* Goal *
Copy the material below, swapping every "GUI agent" for "desktop assistant" and keeping everything else the same.

* Material for this exercise *

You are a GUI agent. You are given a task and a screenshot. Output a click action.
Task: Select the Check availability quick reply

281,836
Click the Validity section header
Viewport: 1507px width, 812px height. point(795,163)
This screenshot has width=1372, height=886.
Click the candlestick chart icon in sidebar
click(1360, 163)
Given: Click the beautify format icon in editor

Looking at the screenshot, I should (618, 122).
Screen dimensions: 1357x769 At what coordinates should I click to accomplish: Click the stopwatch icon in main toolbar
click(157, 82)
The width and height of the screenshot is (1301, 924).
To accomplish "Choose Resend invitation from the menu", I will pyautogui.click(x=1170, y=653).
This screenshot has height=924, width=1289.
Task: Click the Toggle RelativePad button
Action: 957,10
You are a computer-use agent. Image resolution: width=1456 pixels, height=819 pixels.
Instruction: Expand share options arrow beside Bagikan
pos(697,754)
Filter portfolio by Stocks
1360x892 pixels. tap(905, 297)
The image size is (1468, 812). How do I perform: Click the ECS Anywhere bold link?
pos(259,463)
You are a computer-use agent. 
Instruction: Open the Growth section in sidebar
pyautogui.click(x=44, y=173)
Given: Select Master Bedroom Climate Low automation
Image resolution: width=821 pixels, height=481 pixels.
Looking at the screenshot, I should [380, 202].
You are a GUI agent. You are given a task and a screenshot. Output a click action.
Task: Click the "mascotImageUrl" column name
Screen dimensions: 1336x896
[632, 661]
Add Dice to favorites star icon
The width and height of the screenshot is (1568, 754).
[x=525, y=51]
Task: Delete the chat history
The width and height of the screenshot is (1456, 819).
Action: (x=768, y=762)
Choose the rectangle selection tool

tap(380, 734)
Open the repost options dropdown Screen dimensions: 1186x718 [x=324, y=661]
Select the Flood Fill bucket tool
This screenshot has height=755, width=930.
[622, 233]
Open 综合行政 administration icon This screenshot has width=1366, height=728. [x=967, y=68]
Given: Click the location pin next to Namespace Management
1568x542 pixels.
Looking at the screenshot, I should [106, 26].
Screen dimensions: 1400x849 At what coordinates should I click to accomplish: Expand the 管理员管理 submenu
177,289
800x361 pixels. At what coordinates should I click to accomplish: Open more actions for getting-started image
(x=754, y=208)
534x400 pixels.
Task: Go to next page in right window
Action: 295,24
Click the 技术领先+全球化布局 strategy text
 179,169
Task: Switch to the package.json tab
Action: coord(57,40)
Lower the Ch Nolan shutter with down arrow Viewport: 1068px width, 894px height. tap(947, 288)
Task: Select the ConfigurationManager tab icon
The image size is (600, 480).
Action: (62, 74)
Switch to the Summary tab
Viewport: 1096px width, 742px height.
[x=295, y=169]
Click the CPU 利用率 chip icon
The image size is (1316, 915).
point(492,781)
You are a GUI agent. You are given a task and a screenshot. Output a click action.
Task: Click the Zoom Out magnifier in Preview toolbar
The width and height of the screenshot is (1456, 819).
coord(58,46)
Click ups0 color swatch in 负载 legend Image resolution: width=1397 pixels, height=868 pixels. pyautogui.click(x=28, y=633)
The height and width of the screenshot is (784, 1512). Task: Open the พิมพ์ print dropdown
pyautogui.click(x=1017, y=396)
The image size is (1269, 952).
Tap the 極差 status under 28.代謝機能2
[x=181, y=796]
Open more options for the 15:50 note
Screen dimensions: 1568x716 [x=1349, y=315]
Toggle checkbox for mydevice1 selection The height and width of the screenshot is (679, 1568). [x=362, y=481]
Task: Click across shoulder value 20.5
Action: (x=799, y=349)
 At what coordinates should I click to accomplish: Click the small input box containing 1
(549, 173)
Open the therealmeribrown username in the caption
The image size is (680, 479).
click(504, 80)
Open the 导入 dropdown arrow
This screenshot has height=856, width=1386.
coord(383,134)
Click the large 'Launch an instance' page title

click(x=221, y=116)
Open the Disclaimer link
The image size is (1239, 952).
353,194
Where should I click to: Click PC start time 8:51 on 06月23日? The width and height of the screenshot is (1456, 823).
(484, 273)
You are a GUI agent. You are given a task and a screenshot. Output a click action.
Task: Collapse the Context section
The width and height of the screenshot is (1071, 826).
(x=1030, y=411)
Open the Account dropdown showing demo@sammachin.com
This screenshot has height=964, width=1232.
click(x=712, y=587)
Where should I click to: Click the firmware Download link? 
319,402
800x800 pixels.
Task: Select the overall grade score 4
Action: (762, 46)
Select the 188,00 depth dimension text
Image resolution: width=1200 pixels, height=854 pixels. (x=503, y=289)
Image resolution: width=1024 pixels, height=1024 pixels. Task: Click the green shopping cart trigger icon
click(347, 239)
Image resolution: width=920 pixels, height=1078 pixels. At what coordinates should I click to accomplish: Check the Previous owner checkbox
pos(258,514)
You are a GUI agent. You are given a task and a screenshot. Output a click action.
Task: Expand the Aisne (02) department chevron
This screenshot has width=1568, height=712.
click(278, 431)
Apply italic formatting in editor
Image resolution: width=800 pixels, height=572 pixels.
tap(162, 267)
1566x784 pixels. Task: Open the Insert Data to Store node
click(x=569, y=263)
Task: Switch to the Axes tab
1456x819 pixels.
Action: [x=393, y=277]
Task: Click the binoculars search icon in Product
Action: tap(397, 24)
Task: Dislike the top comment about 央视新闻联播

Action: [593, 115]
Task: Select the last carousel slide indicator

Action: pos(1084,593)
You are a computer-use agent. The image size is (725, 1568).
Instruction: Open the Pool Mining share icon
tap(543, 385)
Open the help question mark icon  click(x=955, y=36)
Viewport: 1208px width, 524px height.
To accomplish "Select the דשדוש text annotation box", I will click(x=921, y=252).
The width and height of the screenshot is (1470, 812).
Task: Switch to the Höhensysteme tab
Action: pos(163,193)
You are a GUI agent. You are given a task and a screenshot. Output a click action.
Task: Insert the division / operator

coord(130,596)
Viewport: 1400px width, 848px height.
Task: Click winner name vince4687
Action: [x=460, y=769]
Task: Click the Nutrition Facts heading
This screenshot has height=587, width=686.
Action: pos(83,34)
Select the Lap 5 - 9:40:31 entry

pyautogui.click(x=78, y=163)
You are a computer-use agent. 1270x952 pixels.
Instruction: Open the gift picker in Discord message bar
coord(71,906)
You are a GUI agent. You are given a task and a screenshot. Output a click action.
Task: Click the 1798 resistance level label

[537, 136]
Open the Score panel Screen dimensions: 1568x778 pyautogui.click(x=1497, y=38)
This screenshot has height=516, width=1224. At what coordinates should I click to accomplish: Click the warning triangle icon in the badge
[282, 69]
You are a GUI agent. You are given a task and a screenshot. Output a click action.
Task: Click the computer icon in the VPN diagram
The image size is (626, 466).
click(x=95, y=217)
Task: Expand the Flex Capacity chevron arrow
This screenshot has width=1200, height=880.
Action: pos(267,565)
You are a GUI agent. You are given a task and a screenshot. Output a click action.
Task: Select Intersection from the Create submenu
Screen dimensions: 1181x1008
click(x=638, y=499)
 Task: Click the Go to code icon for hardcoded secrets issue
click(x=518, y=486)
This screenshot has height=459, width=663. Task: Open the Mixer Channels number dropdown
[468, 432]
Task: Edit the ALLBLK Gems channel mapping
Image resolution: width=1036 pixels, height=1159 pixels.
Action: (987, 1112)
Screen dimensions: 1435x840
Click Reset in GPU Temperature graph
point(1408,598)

* Response for this exercise *
You are a desktop assistant. You are given a task and a screenshot. Output a click action.
Task: Select the Check availability quick reply

281,836
Click the Validity section header
Viewport: 1507px width, 812px height. point(795,163)
This screenshot has width=1372, height=886.
Click the candlestick chart icon in sidebar
click(1360, 163)
Given: Click the beautify format icon in editor

Looking at the screenshot, I should (618, 122).
Screen dimensions: 1357x769 At what coordinates should I click to accomplish: Click the stopwatch icon in main toolbar
click(157, 82)
The width and height of the screenshot is (1301, 924).
To accomplish "Choose Resend invitation from the menu", I will pyautogui.click(x=1170, y=653).
This screenshot has height=924, width=1289.
Task: Click the Toggle RelativePad button
Action: 957,10
You are a computer-use agent. Image resolution: width=1456 pixels, height=819 pixels.
Instruction: Expand share options arrow beside Bagikan
pos(697,754)
Filter portfolio by Stocks
1360x892 pixels. tap(905, 297)
The image size is (1468, 812). How do I perform: Click the ECS Anywhere bold link?
pos(259,463)
You are a computer-use agent. 
Instruction: Open the Growth section in sidebar
pyautogui.click(x=44, y=173)
Given: Select Master Bedroom Climate Low automation
Image resolution: width=821 pixels, height=481 pixels.
Looking at the screenshot, I should [380, 202].
You are a desktop assistant. You are given a task and a screenshot. Output a click action.
Task: Click the "mascotImageUrl" column name
Screen dimensions: 1336x896
[632, 661]
Add Dice to favorites star icon
The width and height of the screenshot is (1568, 754).
[x=525, y=51]
Task: Delete the chat history
The width and height of the screenshot is (1456, 819).
Action: (x=768, y=762)
Choose the rectangle selection tool

tap(380, 734)
Open the repost options dropdown Screen dimensions: 1186x718 [x=324, y=661]
Select the Flood Fill bucket tool
This screenshot has height=755, width=930.
[622, 233]
Open 综合行政 administration icon This screenshot has width=1366, height=728. [x=967, y=68]
Given: Click the location pin next to Namespace Management
1568x542 pixels.
Looking at the screenshot, I should [106, 26].
Screen dimensions: 1400x849 At what coordinates should I click to accomplish: Expand the 管理员管理 submenu
177,289
800x361 pixels. At what coordinates should I click to accomplish: Open more actions for getting-started image
(x=754, y=208)
534x400 pixels.
Task: Go to next page in right window
Action: 295,24
Click the 技术领先+全球化布局 strategy text
 179,169
Task: Switch to the package.json tab
Action: coord(57,40)
Lower the Ch Nolan shutter with down arrow Viewport: 1068px width, 894px height. tap(947, 288)
Task: Select the ConfigurationManager tab icon
The image size is (600, 480).
Action: (62, 74)
Switch to the Summary tab
Viewport: 1096px width, 742px height.
[x=295, y=169]
Click the CPU 利用率 chip icon
The image size is (1316, 915).
point(492,781)
You are a desktop assistant. You are given a task and a screenshot. Output a click action.
Task: Click the Zoom Out magnifier in Preview toolbar
The width and height of the screenshot is (1456, 819).
coord(58,46)
Click ups0 color swatch in 负载 legend Image resolution: width=1397 pixels, height=868 pixels. pyautogui.click(x=28, y=633)
The height and width of the screenshot is (784, 1512). Task: Open the พิมพ์ print dropdown
pyautogui.click(x=1017, y=396)
The image size is (1269, 952).
Tap the 極差 status under 28.代謝機能2
[x=181, y=796]
Open more options for the 15:50 note
Screen dimensions: 1568x716 [x=1349, y=315]
Toggle checkbox for mydevice1 selection The height and width of the screenshot is (679, 1568). [x=362, y=481]
Task: Click across shoulder value 20.5
Action: (x=799, y=349)
 At what coordinates should I click to accomplish: Click the small input box containing 1
(549, 173)
Open the therealmeribrown username in the caption
The image size is (680, 479).
click(504, 80)
Open the 导入 dropdown arrow
This screenshot has height=856, width=1386.
coord(383,134)
Click the large 'Launch an instance' page title

click(x=221, y=116)
Open the Disclaimer link
The image size is (1239, 952).
353,194
Where should I click to: Click PC start time 8:51 on 06月23日? The width and height of the screenshot is (1456, 823).
(484, 273)
You are a desktop assistant. You are given a task and a screenshot. Output a click action.
Task: Collapse the Context section
The width and height of the screenshot is (1071, 826).
(x=1030, y=411)
Open the Account dropdown showing demo@sammachin.com
This screenshot has height=964, width=1232.
click(x=712, y=587)
Where should I click to: Click the firmware Download link? 
319,402
800x800 pixels.
Task: Select the overall grade score 4
Action: (762, 46)
Select the 188,00 depth dimension text
Image resolution: width=1200 pixels, height=854 pixels. (x=503, y=289)
Image resolution: width=1024 pixels, height=1024 pixels. Task: Click the green shopping cart trigger icon
click(347, 239)
Image resolution: width=920 pixels, height=1078 pixels. At what coordinates should I click to accomplish: Check the Previous owner checkbox
pos(258,514)
You are a desktop assistant. You are given a task and a screenshot. Output a click action.
Task: Expand the Aisne (02) department chevron
This screenshot has width=1568, height=712.
click(278, 431)
Apply italic formatting in editor
Image resolution: width=800 pixels, height=572 pixels.
tap(162, 267)
1566x784 pixels. Task: Open the Insert Data to Store node
click(x=569, y=263)
Task: Switch to the Axes tab
1456x819 pixels.
Action: [x=393, y=277]
Task: Click the binoculars search icon in Product
Action: tap(397, 24)
Task: Dislike the top comment about 央视新闻联播

Action: [593, 115]
Task: Select the last carousel slide indicator

Action: pos(1084,593)
You are a computer-use agent. The image size is (725, 1568).
Instruction: Open the Pool Mining share icon
tap(543, 385)
Open the help question mark icon  click(x=955, y=36)
Viewport: 1208px width, 524px height.
To accomplish "Select the דשדוש text annotation box", I will click(x=921, y=252).
The width and height of the screenshot is (1470, 812).
Task: Switch to the Höhensysteme tab
Action: pos(163,193)
You are a desktop assistant. You are given a task and a screenshot. Output a click action.
Task: Insert the division / operator

coord(130,596)
Viewport: 1400px width, 848px height.
Task: Click winner name vince4687
Action: [x=460, y=769]
Task: Click the Nutrition Facts heading
This screenshot has height=587, width=686.
Action: pos(83,34)
Select the Lap 5 - 9:40:31 entry

pyautogui.click(x=78, y=163)
You are a computer-use agent. 1270x952 pixels.
Instruction: Open the gift picker in Discord message bar
coord(71,906)
You are a desktop assistant. You are given a task and a screenshot. Output a click action.
Task: Click the 1798 resistance level label

[537, 136]
Open the Score panel Screen dimensions: 1568x778 pyautogui.click(x=1497, y=38)
This screenshot has height=516, width=1224. At what coordinates should I click to accomplish: Click the warning triangle icon in the badge
[282, 69]
You are a desktop assistant. You are given a task and a screenshot. Output a click action.
Task: Click the computer icon in the VPN diagram
The image size is (626, 466).
click(x=95, y=217)
Task: Expand the Flex Capacity chevron arrow
This screenshot has width=1200, height=880.
Action: pos(267,565)
You are a desktop assistant. You are given a task and a screenshot. Output a click action.
Task: Select Intersection from the Create submenu
Screen dimensions: 1181x1008
click(x=638, y=499)
 Task: Click the Go to code icon for hardcoded secrets issue
click(x=518, y=486)
This screenshot has height=459, width=663. Task: Open the Mixer Channels number dropdown
[468, 432]
Task: Edit the ALLBLK Gems channel mapping
Image resolution: width=1036 pixels, height=1159 pixels.
Action: (987, 1112)
Screen dimensions: 1435x840
Click Reset in GPU Temperature graph
point(1408,598)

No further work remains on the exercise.